D.3. Computational cost of marginalization

We note that the marginalization over all permutations proposed within $\Lambda^S_{!S}$ is combinatorially expensive. Efficiently implementing such a calculation is an open problem, but we discuss a few possible solutions below.

First, one could Monte-Carlo integrate instead of performing the entire sum. However, Monte-Carlo integrals have variances that scale as

$\begin{equation} \mathrm{Var}\left[\frac{1}{N}\sum_i f_i\right] \sim \frac{1}{N} \mathrm{Var}\left[f\right] \end{equation} \tag{ 49 }$

The integral's variance, then, could be quite large in the presence of loud glitches as the variance between different permutations would be large. Such integrals may require many samples to converge.

Alternatively, one could sample from the sum in a scheme similar to the Metropolis-Hasting algorithm [66]. Jump proposals would consist of flipping the label of one sample from G to C or vice versa, much like an Ising spin model [67]. However, Markov-Chain Monte-Carlo estimates of marginal likelihoods are not without their own computational challenges and may not scale well in practice.

Regardless of the sampling procedure, we note that the number of possible permutations could be exponentially reduced by labeling small contiguous segments as G or C instead of labeling every time sample separately. This would greatly reduce the computational cost, perhaps to something tractable, but introduces issues of how to select the window size. Based on our considerations of model comparisons occurring within the marginalization, windows of comparable size to the stationary Gaussian noise's autocorrelation times may be appropriate, as this is the relevant timescale over which $h_k|h_{i\in C}$ becomes less in formed by $h_{i\in C}$ and therefore less stringent of a test.

We would need to compute the probability that there was a glitch present at any time within each segment. This coarse-graining should be straightforward, though, as

$\begin{equation} p(G\in\mathrm{window}|\vec{a}) = 1 - \prod\limits_{t_i\in\mathrm{window}} p(C|\vec{a}(t_i)) \end{equation} \tag{ 50 }$

A related approach would be to round the probabilities up or down based on some threshold.
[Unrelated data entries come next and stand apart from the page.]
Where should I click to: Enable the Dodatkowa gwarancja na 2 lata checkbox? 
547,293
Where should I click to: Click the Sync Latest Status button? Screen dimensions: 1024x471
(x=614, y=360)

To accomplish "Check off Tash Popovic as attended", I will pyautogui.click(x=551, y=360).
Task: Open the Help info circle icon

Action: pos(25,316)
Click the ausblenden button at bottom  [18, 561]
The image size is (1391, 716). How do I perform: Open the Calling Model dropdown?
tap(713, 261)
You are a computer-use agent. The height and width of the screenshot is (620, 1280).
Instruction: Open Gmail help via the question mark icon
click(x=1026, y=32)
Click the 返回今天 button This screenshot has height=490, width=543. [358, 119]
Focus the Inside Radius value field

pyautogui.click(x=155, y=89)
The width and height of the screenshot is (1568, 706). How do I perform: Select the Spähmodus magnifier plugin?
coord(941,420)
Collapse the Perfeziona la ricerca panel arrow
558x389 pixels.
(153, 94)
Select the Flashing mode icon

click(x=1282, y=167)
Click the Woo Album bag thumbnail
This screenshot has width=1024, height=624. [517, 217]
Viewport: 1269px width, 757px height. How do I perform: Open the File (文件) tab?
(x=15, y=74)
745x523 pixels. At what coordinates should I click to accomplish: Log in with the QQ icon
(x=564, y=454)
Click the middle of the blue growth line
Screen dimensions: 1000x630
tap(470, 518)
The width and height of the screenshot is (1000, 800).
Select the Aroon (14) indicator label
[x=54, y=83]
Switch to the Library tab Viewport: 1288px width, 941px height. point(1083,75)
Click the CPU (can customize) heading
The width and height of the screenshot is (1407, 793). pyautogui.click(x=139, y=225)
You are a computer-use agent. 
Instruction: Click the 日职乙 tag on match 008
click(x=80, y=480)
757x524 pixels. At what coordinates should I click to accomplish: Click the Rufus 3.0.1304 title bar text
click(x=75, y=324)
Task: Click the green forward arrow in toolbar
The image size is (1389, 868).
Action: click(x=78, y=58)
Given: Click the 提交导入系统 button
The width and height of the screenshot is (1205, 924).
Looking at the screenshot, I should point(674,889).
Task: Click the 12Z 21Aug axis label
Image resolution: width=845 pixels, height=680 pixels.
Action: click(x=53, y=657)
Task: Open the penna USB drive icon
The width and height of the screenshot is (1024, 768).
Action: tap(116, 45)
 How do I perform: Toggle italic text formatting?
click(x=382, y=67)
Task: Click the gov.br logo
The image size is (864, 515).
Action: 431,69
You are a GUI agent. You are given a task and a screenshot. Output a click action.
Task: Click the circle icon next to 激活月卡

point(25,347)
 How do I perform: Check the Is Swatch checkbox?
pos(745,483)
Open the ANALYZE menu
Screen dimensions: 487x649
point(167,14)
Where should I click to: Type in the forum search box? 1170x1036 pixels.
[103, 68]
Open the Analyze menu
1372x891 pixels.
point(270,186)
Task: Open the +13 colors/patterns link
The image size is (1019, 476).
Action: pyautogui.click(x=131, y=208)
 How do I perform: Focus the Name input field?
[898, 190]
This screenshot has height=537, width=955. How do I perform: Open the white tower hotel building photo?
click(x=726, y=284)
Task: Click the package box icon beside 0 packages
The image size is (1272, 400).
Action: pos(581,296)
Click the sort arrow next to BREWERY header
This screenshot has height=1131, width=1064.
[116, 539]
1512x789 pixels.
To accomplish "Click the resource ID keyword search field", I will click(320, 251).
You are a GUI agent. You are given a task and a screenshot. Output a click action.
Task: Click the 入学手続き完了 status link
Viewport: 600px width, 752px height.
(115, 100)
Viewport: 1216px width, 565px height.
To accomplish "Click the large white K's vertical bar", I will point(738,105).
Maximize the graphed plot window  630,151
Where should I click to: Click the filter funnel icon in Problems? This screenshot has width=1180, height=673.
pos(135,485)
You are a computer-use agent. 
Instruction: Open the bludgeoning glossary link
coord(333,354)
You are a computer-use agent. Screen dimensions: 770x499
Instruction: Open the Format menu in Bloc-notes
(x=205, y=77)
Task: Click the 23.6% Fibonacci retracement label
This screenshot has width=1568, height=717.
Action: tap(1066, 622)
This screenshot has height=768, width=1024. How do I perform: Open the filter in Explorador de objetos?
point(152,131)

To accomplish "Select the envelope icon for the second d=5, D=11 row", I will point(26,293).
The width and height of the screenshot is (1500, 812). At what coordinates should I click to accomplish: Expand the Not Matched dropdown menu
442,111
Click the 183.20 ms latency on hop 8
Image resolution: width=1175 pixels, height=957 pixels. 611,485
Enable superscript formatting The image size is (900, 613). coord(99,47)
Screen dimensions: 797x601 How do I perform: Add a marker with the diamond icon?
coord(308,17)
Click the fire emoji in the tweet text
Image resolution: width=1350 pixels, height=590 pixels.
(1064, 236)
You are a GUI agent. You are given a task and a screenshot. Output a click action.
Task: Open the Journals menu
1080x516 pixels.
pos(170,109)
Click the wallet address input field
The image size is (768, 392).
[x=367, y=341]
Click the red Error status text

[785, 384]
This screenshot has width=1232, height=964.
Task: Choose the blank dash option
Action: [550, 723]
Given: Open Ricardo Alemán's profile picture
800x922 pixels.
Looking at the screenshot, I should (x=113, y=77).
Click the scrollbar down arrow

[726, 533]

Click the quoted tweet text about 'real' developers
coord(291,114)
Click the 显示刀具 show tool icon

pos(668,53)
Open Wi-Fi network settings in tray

That is, if $p(C|\vec{a})$ is above some threshold, we only consider permutations where that sample is labeled C. Similarly, if $p(C|\vec{a})$ is below another threshold, we only consider permutations where that sample is labeled G, marginalizing over only the samples in the middle. In effect, this would define

$\begin{equation} p_\mathrm{eff}(C|\vec{a}) = \left\{\begin{matrix} 1 & p(C|\vec{a}) \geq p_\mathrm{{max}} \\ p(C|\vec{a}) & p_\mathrm{{min}} \lt p(C|\vec{a}) \lt p_\mathrm{{max}} \\ 0 & p(C|\vec{a}) \leq p_\mathrm{{min}} \end{matrix}\right. \end{equation} \tag{ 51 }$

There is no single obvious choice of thresholds, however, so care would be needed.

We note that this is similar to the auto-gating implemented within some existing searches [56, 60], although the thresholds are placed on ρ and are not currently determined by $p(G|\vec{a})/p(C|\vec{a})$ . What's more, they ignore the conditioning on other data already declared clean. Indeed, this could be considered a conservative choice as the threshold to declare a sample clean based on the conditioned likelihood $h_k|h_{i\in C}$ should only be more stringent than a threshold derived without the observations of $h_{i\in C}$ .

Such coarse-graining is likely to result in information loss and therefore less sensitive searches. However, the impact may be small enough and the computational speed-ups large enough to make this tractable, thereby improving GW search sensitivity compared to current approaches that do not marginalize over imperfect data quality information. reference [55] implements one such coarse-graining procedure, although they do not attempt to marginalize over probabilistic data quality and instead directly modify their likelihood ratio with a multiplicative factor that depends on iDQ's output. Even this simple approach already shows modest improvements in search sensitivity.